Il piano di «disimpegno» di Sharon è stato di fatto adottato dall' amministrazione Bush lo scorso aprile quando il presidente americano consegnò al premier israeliano una lettera di garanzie che riconosceva la «impossibilità» per lo stato ebraico di rientrare entro le frontiere del 1949, precedenti alla occupazione dei Territori avvenuta nel 1967. A questo colpo alla legalità internazionale ne sono seguiti altri, come il recente riconoscimento americano della cosidetta «crescita naturale», ovvero l'espansione, delle colonie israeliane. Il prossimo potrebbe arrivare a fine mese. Il governo Sharon, riferiva domenica scorsa il quotidiano israeliano Haaretz, ha chiesto ai paesi donatori di investire i fondi anche in nuove strade per i palestinesi. Haaretz ha aggiunto che la richiesta, apparentemente meritevole, intende in realtà soddisfare da due necessità: costruire strade in sostituzione di quelle distrutte dal muro che Israele sta innalzando in Cisgiordania; creare una nuova rete stradale palestinese distinta da quella originaria che verrebbe parzialmente utilizzata solo dai coloni. E' chiaro che questo progetto presuppone un riconoscimento internazionale della realtà creata sul terreno dal muro che, esattamente due mesi fa, è stato dichiarato illegale dalla Corte di Giustizia dell'Aja. Non solo ma realizza nella Cisgiordania occupata sistemi di vita diversi per i coloni israeliani (appena 400 mila, inclusi quelli residenti a Gerusalemme est) e per i palestinesi (tre milioni), che ricordano da vicino quelli del Sudafrica razzista. I coloni percorrerebbero strade proibite invece ai palestinesi.

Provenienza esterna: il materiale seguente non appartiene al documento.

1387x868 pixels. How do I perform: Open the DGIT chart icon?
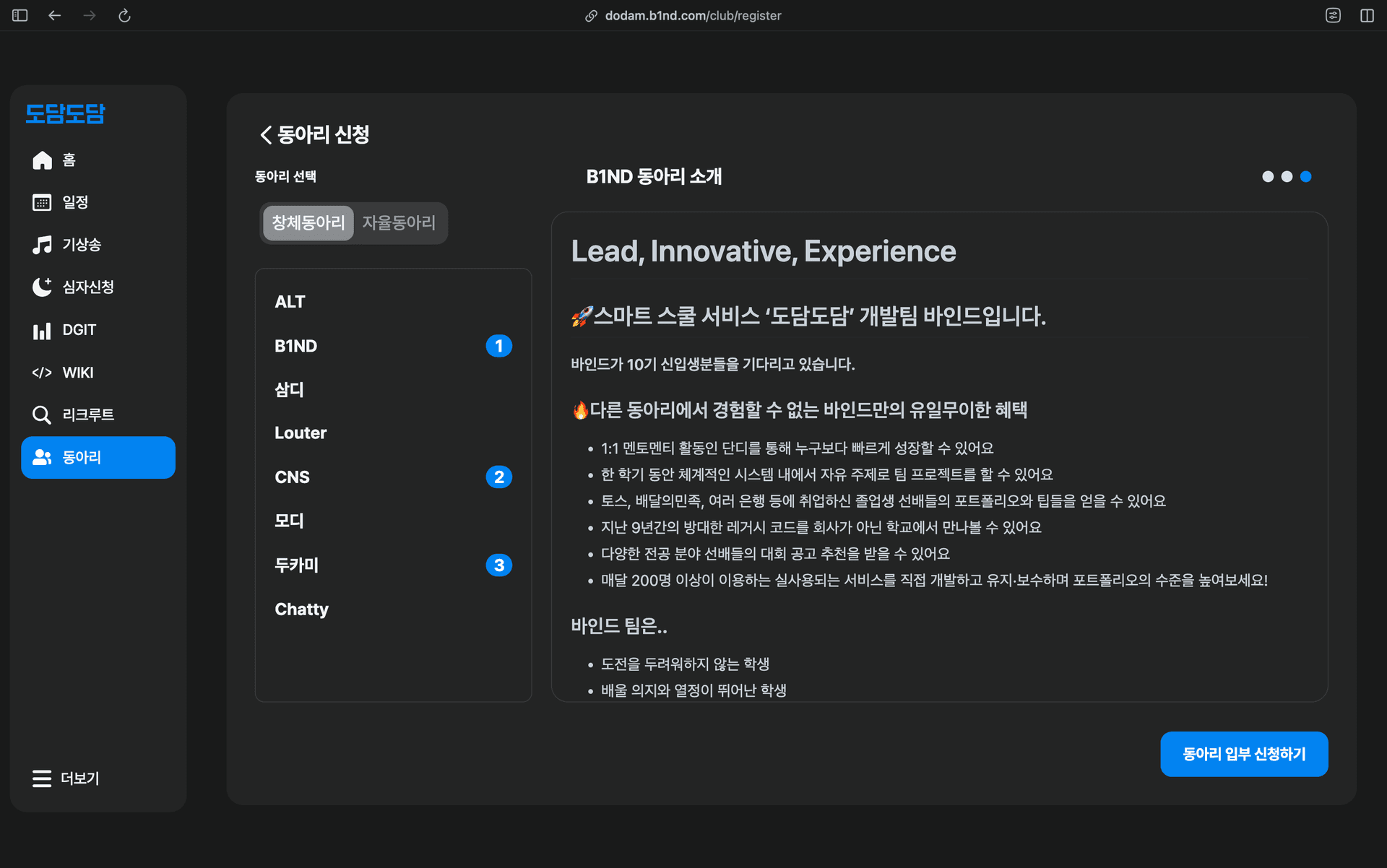(x=42, y=329)
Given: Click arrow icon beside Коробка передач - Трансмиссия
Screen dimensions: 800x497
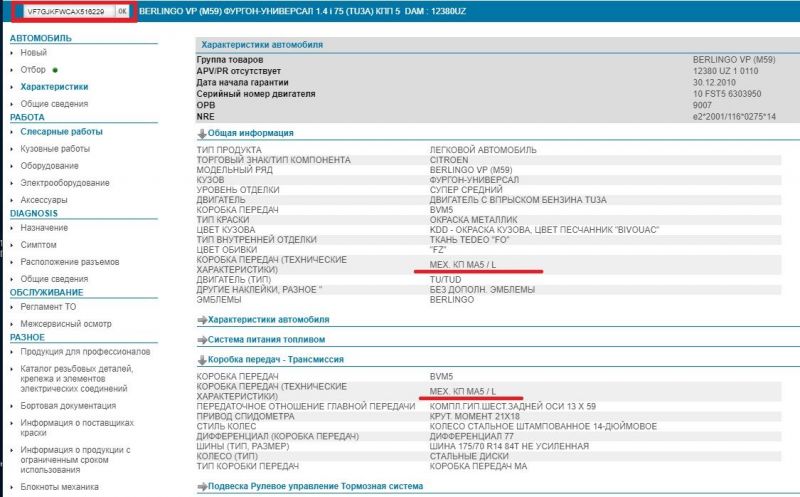Looking at the screenshot, I should click(202, 358).
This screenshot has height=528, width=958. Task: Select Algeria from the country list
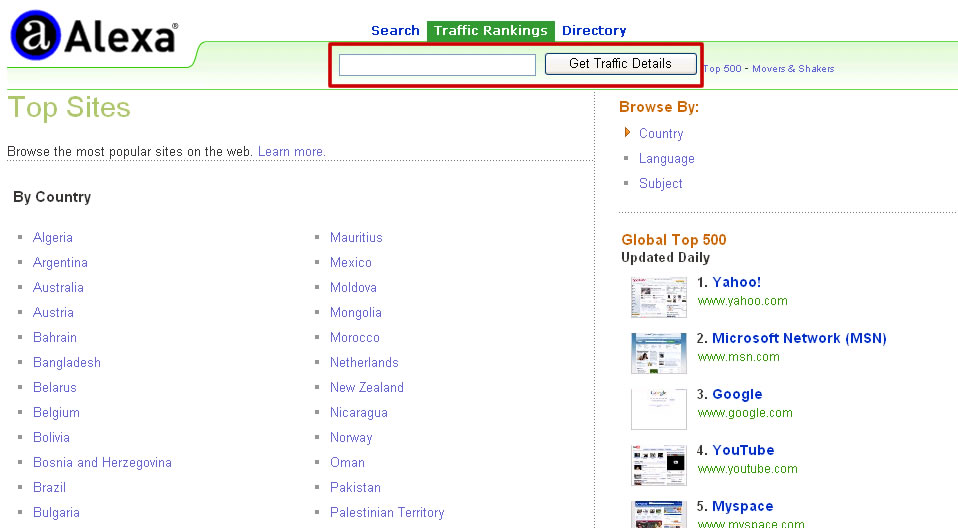(53, 238)
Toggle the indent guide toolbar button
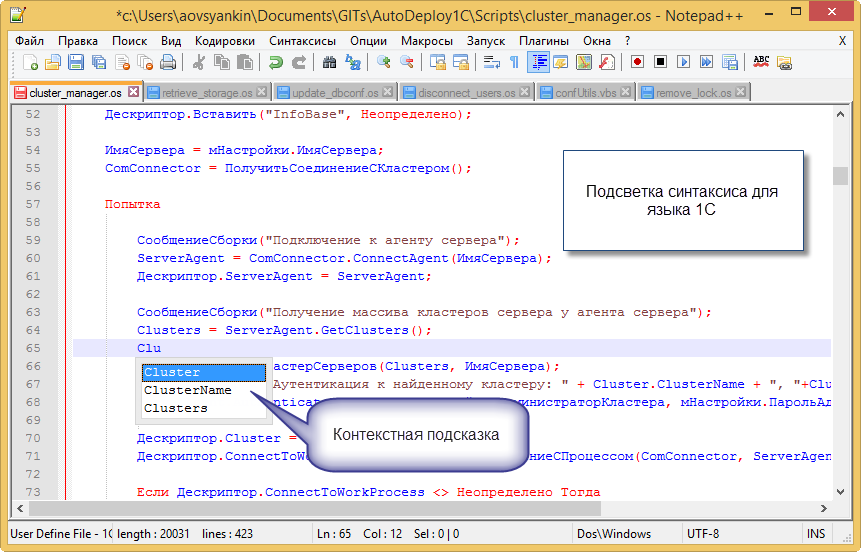 [538, 62]
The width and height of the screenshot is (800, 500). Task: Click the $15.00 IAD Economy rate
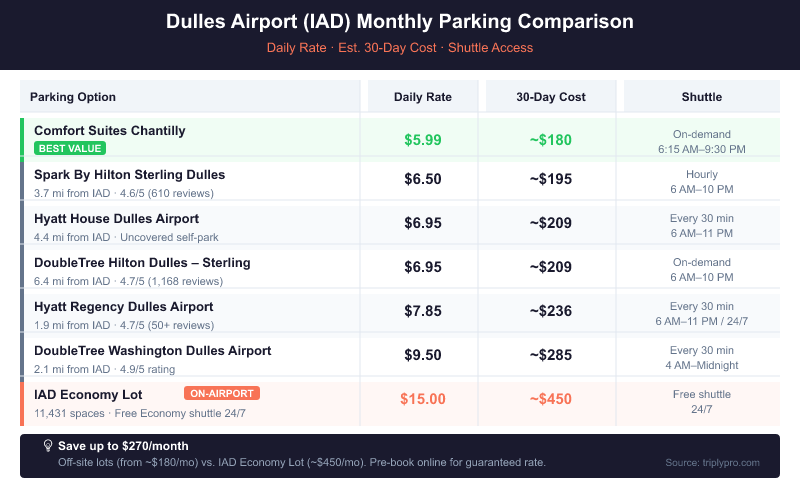coord(423,399)
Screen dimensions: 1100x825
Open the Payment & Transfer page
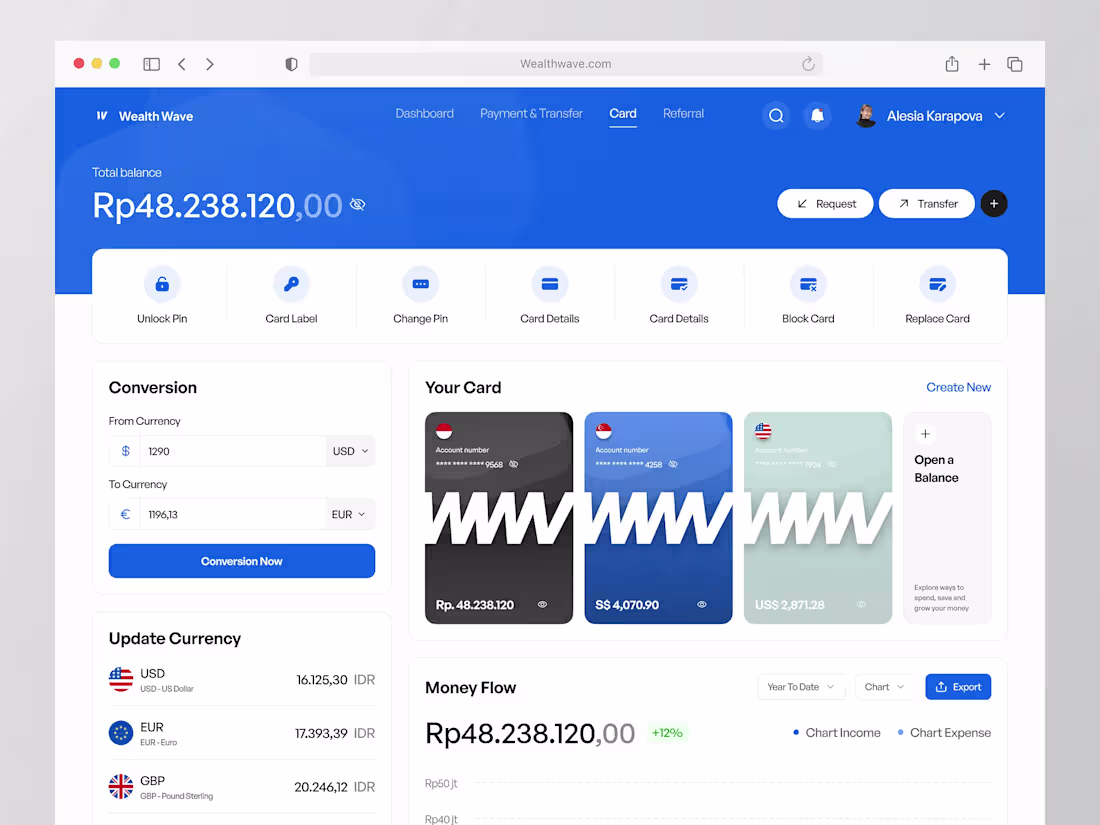tap(531, 114)
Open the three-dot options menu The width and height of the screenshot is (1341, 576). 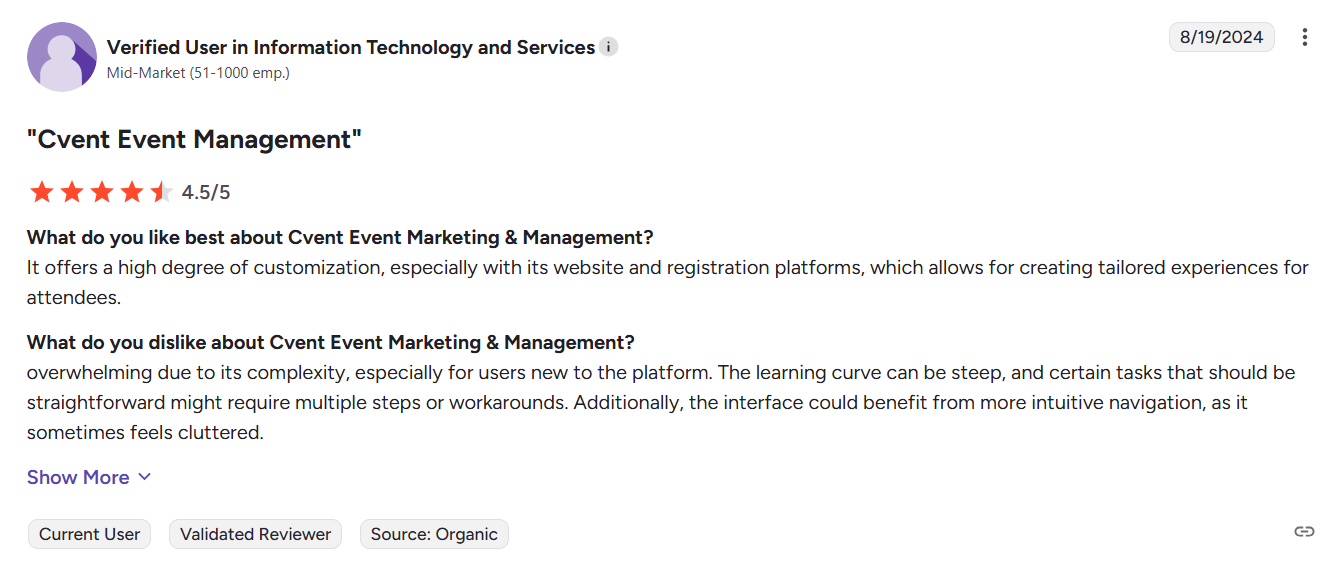point(1304,38)
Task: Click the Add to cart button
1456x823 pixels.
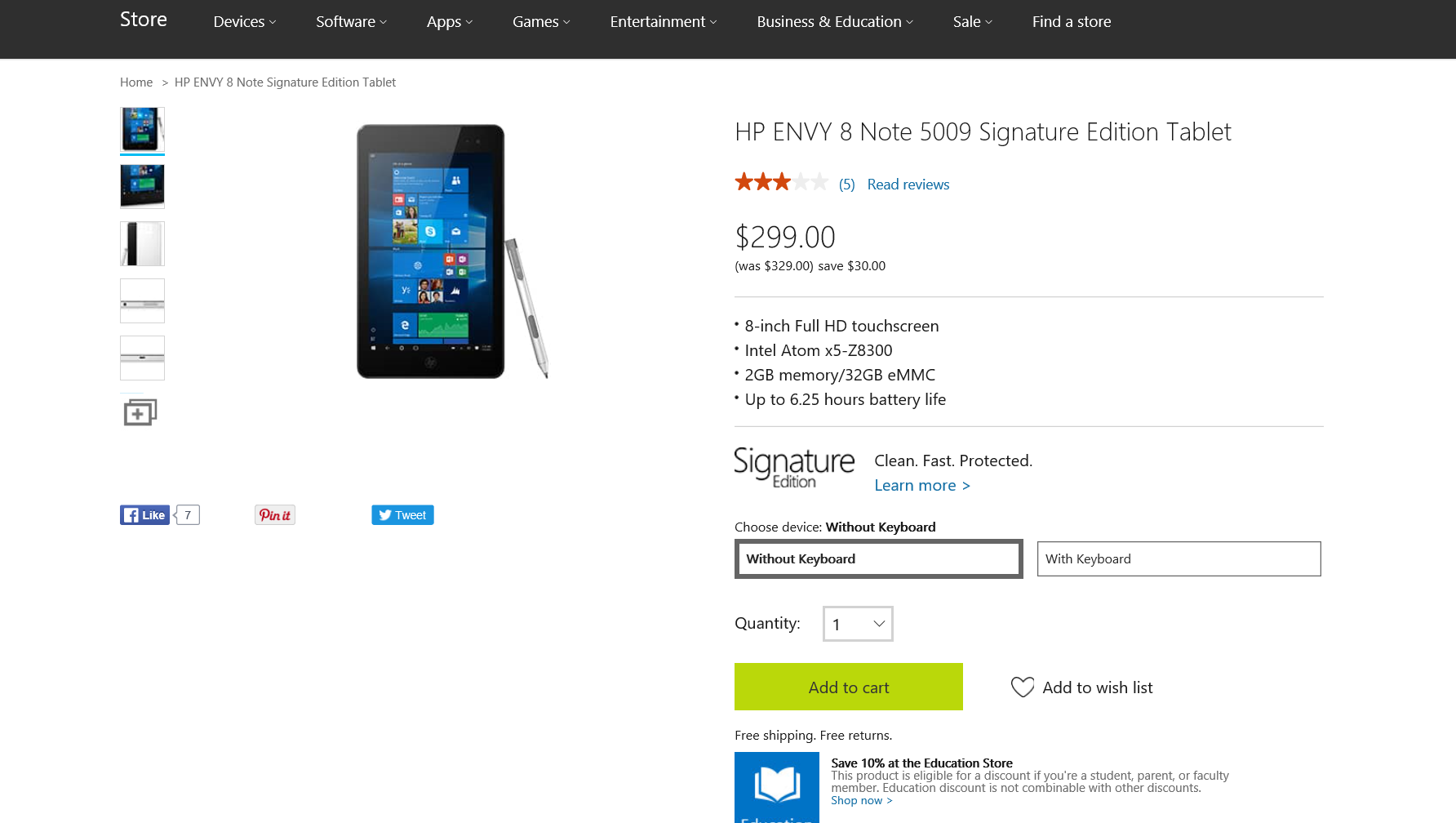Action: [849, 687]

Schierata dietro gli scudi e le lance della «lotta al terrorismo», concentrata sulle sanguinose vicende irachene, la comunità internazionale segue distrattamente ciò che accade nei Territori occupati. Allo scopo di dare uno scossone a questo quadro poco rassicurante ed evidenziare il disappunto palestinese, Abu Ala avrebbe preferito non inviare rappresentanti dell'Anp alla riunione dei paesi donatori. Arafat invece sostiene l'importanza di partecipare, anche a condizioni sfavorevoli. Confinato da quasi tre anni a Ramallah, il presidente palestinese continua a mostrarsi flessibile agli occhi di Washington nella speranza di recuperare un ruolo riconosciuto sulla scena diplomatica. Non ha capito che Bush e Sharon non lo faranno mai. Secondo il resoconto degli ultimi eventi fatto dal Jerusalem Post, qualche giorno fa Arafat ha «ricordato» ad Abu Ala che «chi comanda è il presidente e non il primo ministro». Abu Ala ha minacciato le dimissioni, poi, come è già successo altre quattro volte nell'ultimo anno, ci ha ripensato. Ieri il premier è andato in Giordania. Al suo ritorno Arafat deciderà il futuro del suo governo. Circola già il nome del nuovo premier: Nasser Qidwa, rappresentante palestinese all'Onu e nipote del presidente.